This is an excellent course. I recommend this course to every photographer, of any level who want to put money into lighting stuff. Mark Wallace has a gift to teach and to truly enlighten his audience about complex issues in photography. The money for this course is well spent, the time is more valuable than hanging around in forums and ask questions to others who don't have a clue as well. The products used ( partly promoted ) are very "American" - I have to say that as Swiss. Because you know there are two other brands which could compete at the top level of studio lights as well. Just kidding - But seriously - many thanks to Mark, John, Lex ( Gosh - you are so beautiful ) , CL and their team to help me to reach out for a new level in my photography.

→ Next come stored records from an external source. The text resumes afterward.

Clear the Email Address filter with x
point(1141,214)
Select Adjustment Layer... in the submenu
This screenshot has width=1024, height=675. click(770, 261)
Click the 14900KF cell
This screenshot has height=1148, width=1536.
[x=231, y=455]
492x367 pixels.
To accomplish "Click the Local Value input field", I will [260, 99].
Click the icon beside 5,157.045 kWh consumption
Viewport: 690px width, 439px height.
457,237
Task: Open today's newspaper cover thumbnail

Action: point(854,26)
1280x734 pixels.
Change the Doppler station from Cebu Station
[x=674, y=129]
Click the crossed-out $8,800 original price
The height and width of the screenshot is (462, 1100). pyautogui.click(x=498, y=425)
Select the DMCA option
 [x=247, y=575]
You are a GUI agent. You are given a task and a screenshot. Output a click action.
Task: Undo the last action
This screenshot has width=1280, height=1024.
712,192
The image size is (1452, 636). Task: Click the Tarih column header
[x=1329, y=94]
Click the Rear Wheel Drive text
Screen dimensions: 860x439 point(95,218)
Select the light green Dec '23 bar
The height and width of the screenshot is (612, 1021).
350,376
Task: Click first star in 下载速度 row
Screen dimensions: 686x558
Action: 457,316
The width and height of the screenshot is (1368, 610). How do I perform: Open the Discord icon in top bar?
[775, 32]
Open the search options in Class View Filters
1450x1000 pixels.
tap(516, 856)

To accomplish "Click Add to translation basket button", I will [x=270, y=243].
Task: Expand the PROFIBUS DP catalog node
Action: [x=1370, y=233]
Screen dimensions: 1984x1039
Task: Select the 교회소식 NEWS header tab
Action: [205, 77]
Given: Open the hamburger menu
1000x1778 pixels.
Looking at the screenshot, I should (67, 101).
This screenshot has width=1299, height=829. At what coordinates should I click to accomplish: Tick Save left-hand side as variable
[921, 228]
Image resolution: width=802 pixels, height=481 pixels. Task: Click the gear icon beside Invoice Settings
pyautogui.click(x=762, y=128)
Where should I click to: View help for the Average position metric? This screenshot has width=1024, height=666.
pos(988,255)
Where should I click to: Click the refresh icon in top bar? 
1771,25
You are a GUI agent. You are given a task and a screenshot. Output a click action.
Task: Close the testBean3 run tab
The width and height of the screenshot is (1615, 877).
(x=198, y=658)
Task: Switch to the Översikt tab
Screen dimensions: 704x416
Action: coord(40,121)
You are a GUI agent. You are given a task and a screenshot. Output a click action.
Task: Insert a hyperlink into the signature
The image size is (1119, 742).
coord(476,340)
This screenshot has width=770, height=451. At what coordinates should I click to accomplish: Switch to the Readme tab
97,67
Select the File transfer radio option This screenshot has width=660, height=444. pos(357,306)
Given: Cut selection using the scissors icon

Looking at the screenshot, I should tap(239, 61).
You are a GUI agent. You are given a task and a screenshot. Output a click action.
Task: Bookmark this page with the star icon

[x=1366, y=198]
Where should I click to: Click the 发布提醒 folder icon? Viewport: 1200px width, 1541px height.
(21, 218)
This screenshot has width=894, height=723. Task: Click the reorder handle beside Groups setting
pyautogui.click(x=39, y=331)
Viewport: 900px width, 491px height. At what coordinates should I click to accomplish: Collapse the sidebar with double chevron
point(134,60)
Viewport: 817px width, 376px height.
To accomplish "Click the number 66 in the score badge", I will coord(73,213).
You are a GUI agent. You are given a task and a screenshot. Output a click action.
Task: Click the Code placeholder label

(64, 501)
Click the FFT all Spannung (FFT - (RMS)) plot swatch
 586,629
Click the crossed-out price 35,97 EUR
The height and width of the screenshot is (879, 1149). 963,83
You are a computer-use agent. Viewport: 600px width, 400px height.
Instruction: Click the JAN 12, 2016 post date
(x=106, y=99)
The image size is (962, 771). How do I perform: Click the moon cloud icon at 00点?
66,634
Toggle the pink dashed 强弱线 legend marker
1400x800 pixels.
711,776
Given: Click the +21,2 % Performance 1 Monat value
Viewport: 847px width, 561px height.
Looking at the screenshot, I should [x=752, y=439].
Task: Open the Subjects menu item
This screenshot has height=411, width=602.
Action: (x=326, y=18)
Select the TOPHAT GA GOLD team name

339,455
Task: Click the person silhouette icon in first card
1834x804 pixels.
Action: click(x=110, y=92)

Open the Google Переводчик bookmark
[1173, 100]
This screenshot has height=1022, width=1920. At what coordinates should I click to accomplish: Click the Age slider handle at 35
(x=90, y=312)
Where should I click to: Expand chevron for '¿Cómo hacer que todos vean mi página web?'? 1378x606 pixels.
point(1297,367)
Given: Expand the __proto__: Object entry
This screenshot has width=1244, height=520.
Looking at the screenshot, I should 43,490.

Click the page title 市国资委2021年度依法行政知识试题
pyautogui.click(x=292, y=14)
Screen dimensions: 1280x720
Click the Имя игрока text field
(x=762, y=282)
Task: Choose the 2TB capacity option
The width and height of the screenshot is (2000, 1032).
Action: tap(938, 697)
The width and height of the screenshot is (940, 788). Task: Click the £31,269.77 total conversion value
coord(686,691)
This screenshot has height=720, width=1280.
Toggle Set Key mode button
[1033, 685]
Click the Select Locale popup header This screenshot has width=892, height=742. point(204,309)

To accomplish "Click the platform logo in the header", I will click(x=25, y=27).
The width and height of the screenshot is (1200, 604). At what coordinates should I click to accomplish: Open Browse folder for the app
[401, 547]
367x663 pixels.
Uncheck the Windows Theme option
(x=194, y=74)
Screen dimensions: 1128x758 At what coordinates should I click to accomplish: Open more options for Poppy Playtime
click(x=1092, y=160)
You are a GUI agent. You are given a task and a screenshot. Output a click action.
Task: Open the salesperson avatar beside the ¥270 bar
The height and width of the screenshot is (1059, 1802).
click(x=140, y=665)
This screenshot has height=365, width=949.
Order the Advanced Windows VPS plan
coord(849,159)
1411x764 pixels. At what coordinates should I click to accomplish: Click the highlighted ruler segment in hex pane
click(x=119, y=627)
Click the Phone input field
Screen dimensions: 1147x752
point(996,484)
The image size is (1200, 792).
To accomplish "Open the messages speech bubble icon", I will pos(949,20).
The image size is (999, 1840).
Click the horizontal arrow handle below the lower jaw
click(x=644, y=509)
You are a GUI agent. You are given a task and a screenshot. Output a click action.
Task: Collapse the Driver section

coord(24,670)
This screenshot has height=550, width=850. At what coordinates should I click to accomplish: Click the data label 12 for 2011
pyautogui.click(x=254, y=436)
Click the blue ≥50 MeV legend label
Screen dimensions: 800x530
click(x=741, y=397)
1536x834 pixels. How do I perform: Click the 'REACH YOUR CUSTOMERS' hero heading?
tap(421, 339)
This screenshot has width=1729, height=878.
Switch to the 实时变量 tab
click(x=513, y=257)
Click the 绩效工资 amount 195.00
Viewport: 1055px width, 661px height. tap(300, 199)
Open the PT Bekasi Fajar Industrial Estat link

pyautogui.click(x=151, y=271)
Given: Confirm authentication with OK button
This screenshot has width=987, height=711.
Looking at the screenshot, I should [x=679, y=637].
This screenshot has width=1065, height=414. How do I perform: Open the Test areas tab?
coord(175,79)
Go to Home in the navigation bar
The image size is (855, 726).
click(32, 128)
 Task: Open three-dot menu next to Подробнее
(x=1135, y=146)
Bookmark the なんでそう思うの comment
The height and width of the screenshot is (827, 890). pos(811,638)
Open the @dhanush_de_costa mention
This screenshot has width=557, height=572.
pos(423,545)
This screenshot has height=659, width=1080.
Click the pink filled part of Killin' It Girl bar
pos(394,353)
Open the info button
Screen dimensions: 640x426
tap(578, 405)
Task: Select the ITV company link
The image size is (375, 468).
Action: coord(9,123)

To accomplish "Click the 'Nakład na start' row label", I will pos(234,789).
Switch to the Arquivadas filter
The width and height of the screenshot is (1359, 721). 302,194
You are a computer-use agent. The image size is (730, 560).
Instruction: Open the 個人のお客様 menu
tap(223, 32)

I am now going to push my boundaries, well knowing that understanding light is science, but for sure not rocket science.

Rose-Marie Gallagher
 

This was an outstanding course! Mark presented TONS of quality information, starting at the very basic concepts and working up from there. He is interesting to listen to and very understandable. Great examples that expand the learning. Highly recommended! Thanks for bringing Mark's class to CL...I hope there will be more.

J GRANT
 

As comprehensive, easy to digest, and beautifully paced a course on Light and Photography as you could ever want or need. Mark intuitively understands the best way to deliver his know-how, be it scientific, creative or practical, resulting in an easy-to-digest and quick-to-retain course. I was particularly drawn in by his wonderfully fluid teaching style that seamlessly moves from one area to the next, never too fast and never too slow. Regardless of the course's focus on Light, if you aspire to take your photography to the next level in terms of your technical understanding of how light impacts photography and practical skill in dealing with it, this is a must-watch course for you.